Jury views footage from Andrés Vásquez's body camera on third day of trial of man accused of killing him
Published in News & Features
CHICAGO — Prosecutors opened the third day of trial for the man accused of killing Chicago Police officer Andrés Vásquez Lasso with the slain cop’s own body-worn camera footage that captured the moments just before his death.
Yelling and running steps could be heard from a television placed before the jury at the Leighton Criminal Courthouse Thursday morning before gunfire sounded. Raised hands holding a gun were visible on the video, which then abruptly tips to show the sky and bare trees.
After a few moments, the head of another officer appeared at the right-hand side of the screen, peering down. The officer could be heard yelling: “Come on, man! Hey, hey!”
Prosecutors showed the video twice Thursday, side by side with another officer’s body-worn camera footage.
After the initial sequence, the video begins to shake. The sound of heavy breathing and shouts of a “10-1,” shorthand for a call of an officer in distress, filled the courtroom.
The body camera was still recording when then-Lieutenant Patrick Kinney arrived at the scene.
Speaking in a loud, confident voice to the jury, Kinney, now a commander with the department’s Investigative Response Team, described recovering the body camera from 32-year-old Vásquez Lasso’s vest outside Sawyer Elementary School on the Southwest Side.
Kinney then walked through what he’d seen when he took the camera back to a mobile command van: a man in a black sweatshirt who appeared to be racking the slide on a gun.
Steven Montano, the man accused of killing Vásquez Lasso in an exchange of gunfire, faces charges of first-degree murder and other felonies in connection with the officer’s death.

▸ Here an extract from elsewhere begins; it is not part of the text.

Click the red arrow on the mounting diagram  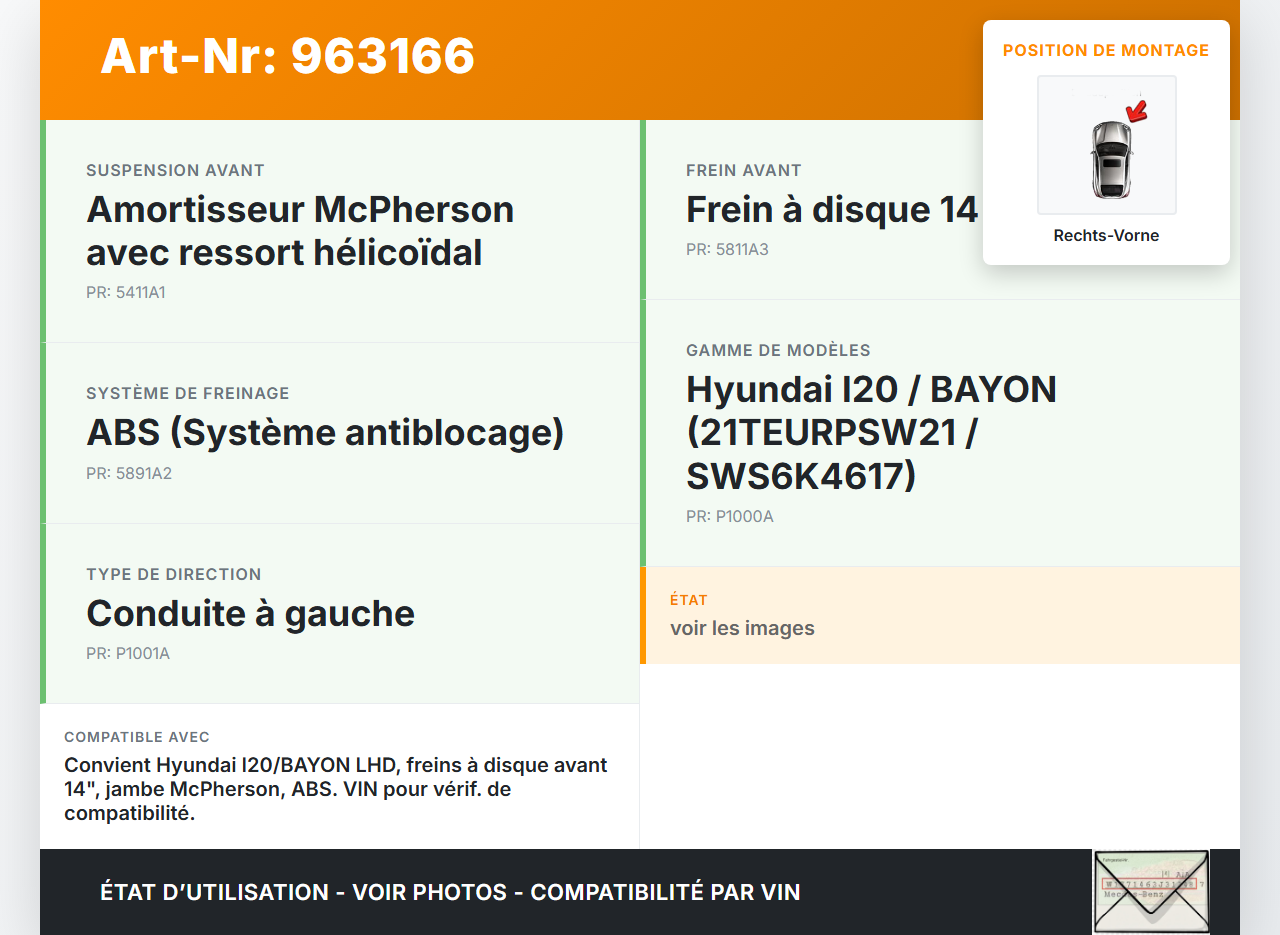click(x=1136, y=110)
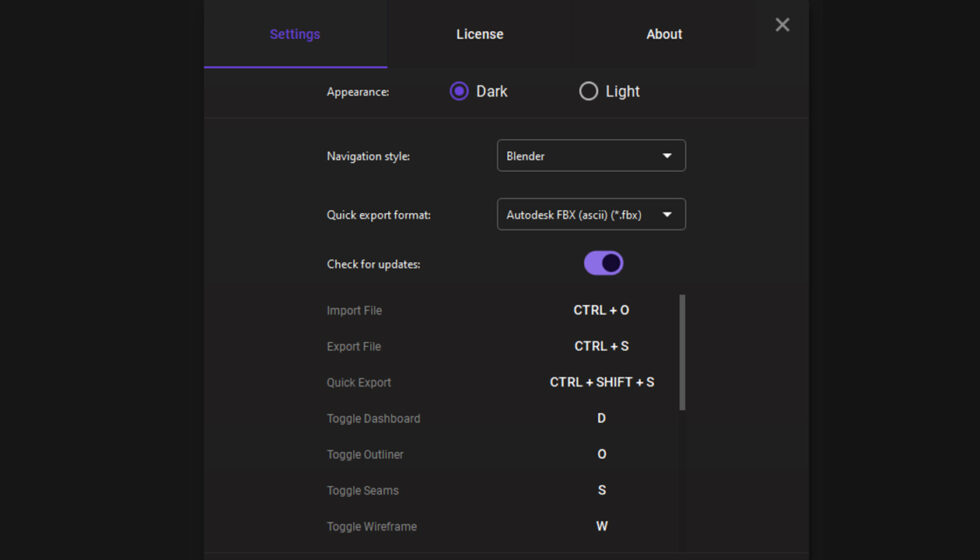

Vásquez Lasso and other officers were dispatched to the 5200 block of South Spaulding Avenue after Montano’s girlfriend allegedly called 911 to report that he threatened her with a gun, prosecutors said. Prosecutors said shortly after Montano, now 21, was arrested that he had jumped out the window to escape arriving officers, who chased him to an area near a playground where Montano was wounded and Vásquez Lasso was killed.
Most of Thursday’s trial proceedings consisted of testimony from a number of officials from CPD and state law enforcement agencies who handle body-worn camera footage and other evidence collected from the scene of Vásquez Lasso’s death. Jurors had previously seen footage from other officers who responded to the scene alongside Vásquez Lasso, but had not watched the shooting from his own camera.
On Wednesday, Miguel Enciso, Vásquez Lasso’s partner, testified that the suspect yelled at him “kill me” in the first chaotic moments after the shooting. Montano was shot in the chin, while Vásquez Lasso was hit three times in the head, arm and leg.
Montano’s attorneys have said they expect he will testify in his own defense, which is expected to come on the final day of testimony Friday. They have argued that he had a “most unfortunate reaction” to a stressful situation and told the jury to keep an open mind about the case, the first involving a slain police officer to come before a jury since one of Officer Ella French’s killers was convicted at trial last year.